◆ **COMPLETE THE FOLLOWING**:
1. Answer these questions about the forum thread on keeping shrimp alive overnight.
(a) How many oxygen stones does each livewell have?
(b) What two causes does the poster suspect are killing the shrimp?
(c) What does the poster say doesn't make the cut when fresh water is being pumped in?
2. Switch "bubbler" to "aerator" in the forum thread on keeping shrimp alive overnight, and write out the text from "With the warmer" up to and including "keep them cool..".

— begin SELECTED PASSAGE —

# Keeping shrimp alive overnight.



## JuiceGoose (Oct 4, 2006)

Typically I have had good luck keeping my shrimp alive overnight by just running the livewell pump and having it constantly pumping fresh water into the livewell all night. Each of my livewells also has two oxygen stones in each well.

With the warmer water temps though I've noticed a lot more dead in the morning. I think the combo of warmer weather and maybe to much current from the pump is killing them. Frozen water bottles simply don't make the cut when your pumping in fresh water though. 

My question is how you guys typically run your livewell overnight?
Do you just turn off the freshwater feed overnight and let the bubbler keep the water oxygenated? Do you have your livewell pumps on a timer so they go off every so often over night?

I was thinking about turning off the pumps overnight, letting the bubbler keep oxygen rolling and putting some frozen water bottles in the water to keep them cool..

Chime in guys. What does everyone do?

Also how many guys put something in the water for the shrimp to grab onto? What do you use? Do you think it helps?


----------



## gettinspooled (Jun 26, 2013)

— end SELECTED PASSAGE —
— begin DATA SEGMENT —

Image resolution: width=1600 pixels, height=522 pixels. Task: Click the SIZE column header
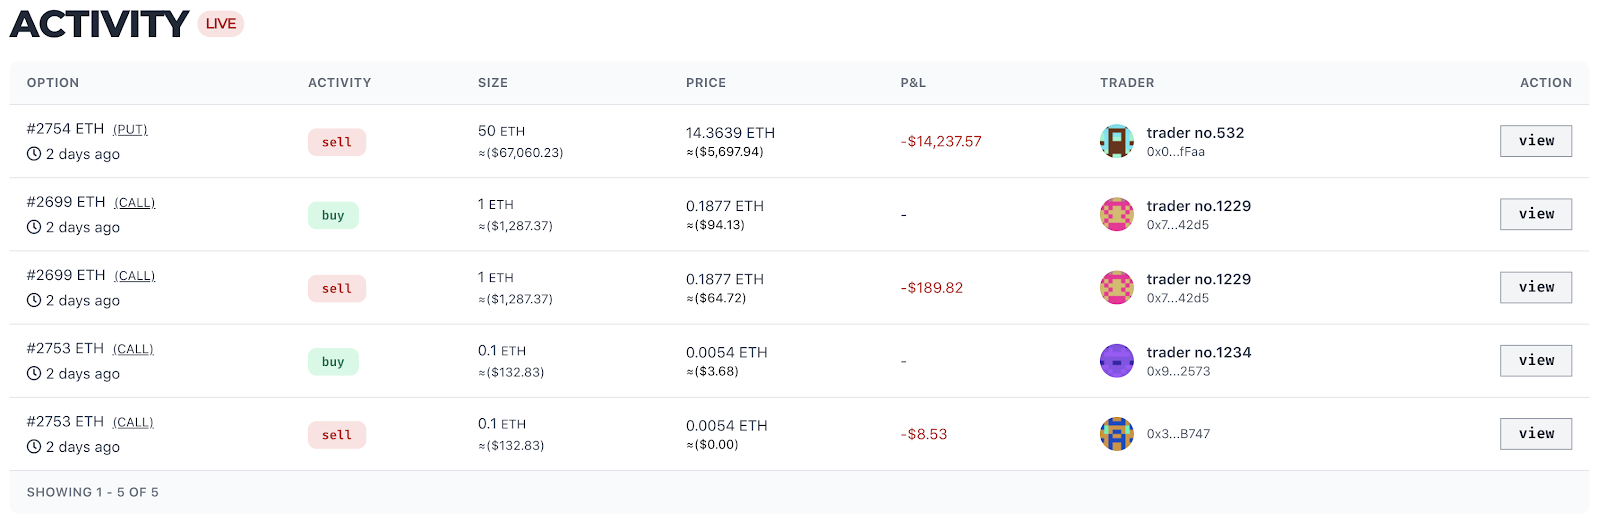(492, 83)
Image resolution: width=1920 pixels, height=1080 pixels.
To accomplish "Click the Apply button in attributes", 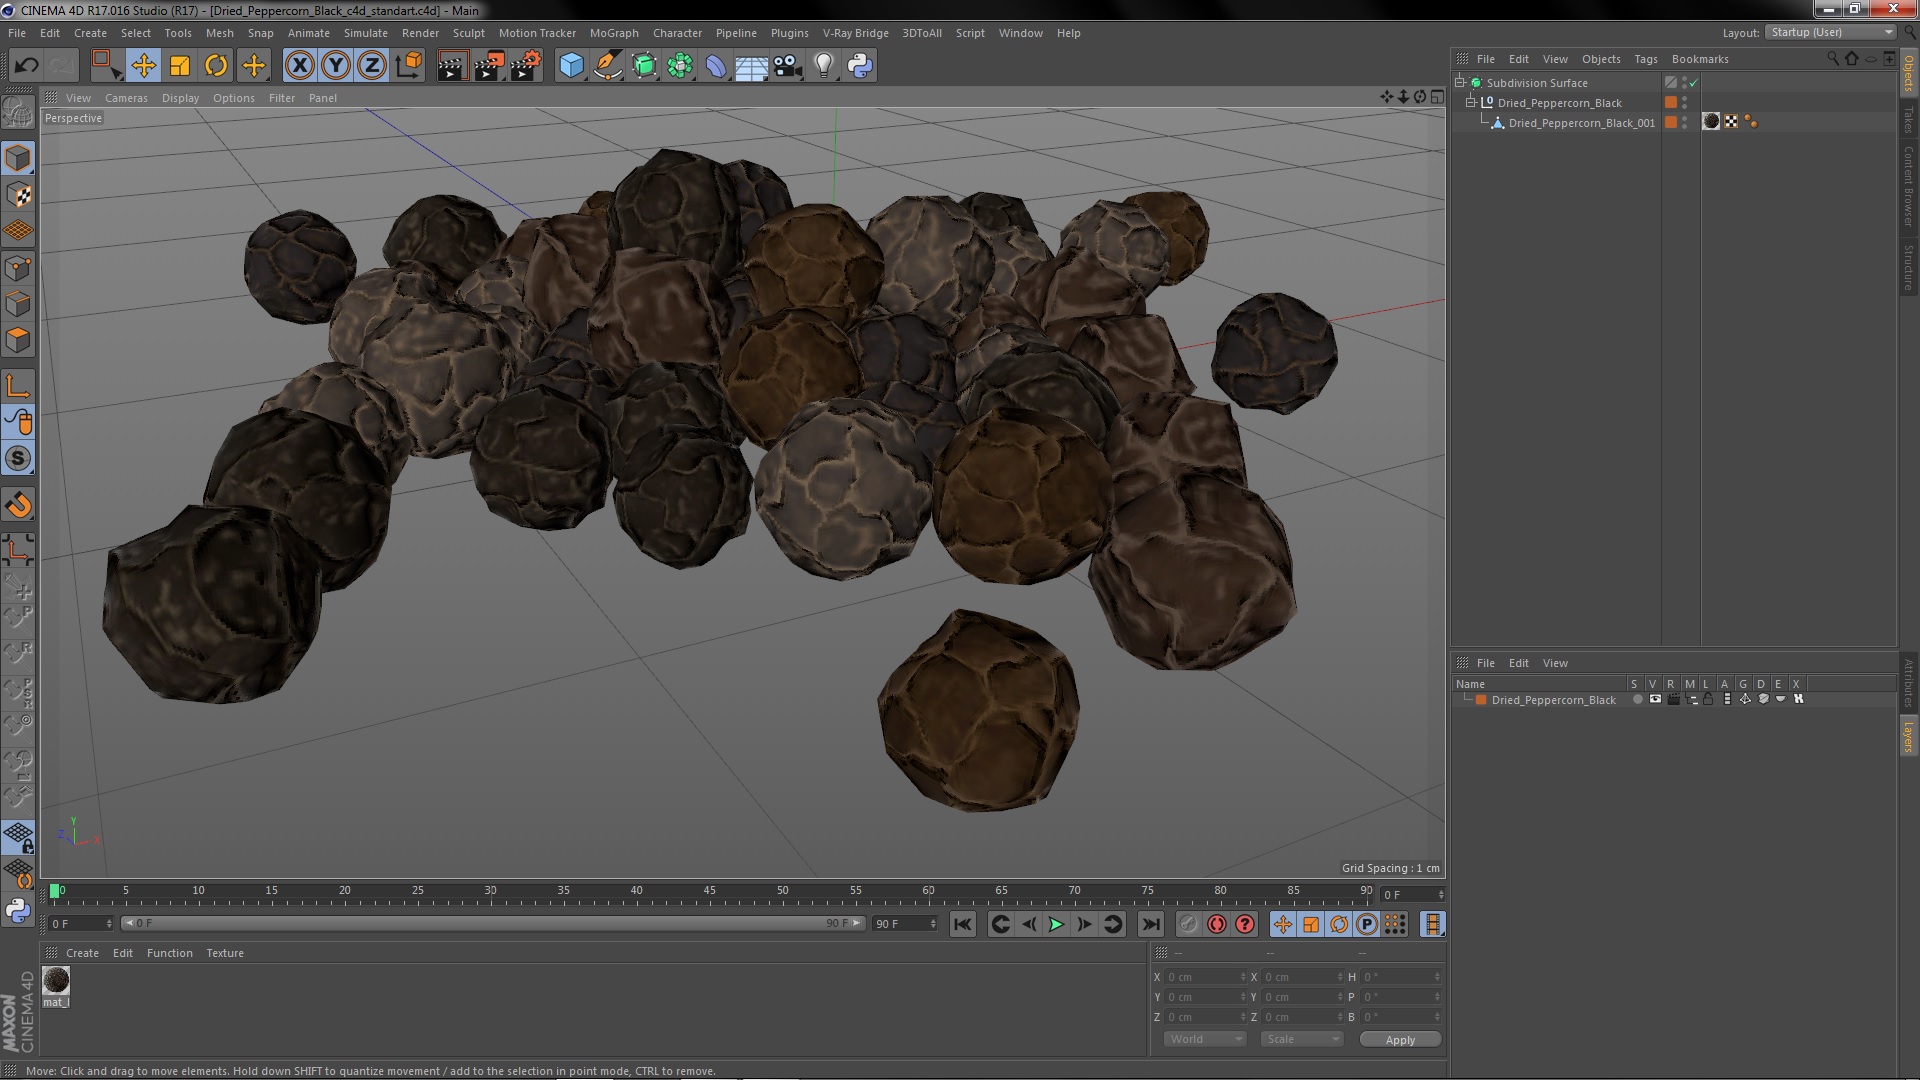I will click(1399, 1039).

— end DATA SEGMENT —

◆ **WRITTEN ANSWERS**:
1.
(a) Two.
(b) Warmer weather and possibly too much current from the pump.
(c) Frozen water bottles.

2.
With the warmer water temps though I've noticed a lot more dead in the morning. I think the combo of warmer weather and maybe to much current from the pump is killing them. Frozen water bottles simply don't make the cut when your pumping in fresh water though. 

My question is how you guys typically run your livewell overnight?
Do you just turn off the freshwater feed overnight and let the aerator keep the water oxygenated? Do you have your livewell pumps on a timer so they go off every so often over night?

I was thinking about turning off the pumps overnight, letting the aerator keep oxygen rolling and putting some frozen water bottles in the water to keep them cool..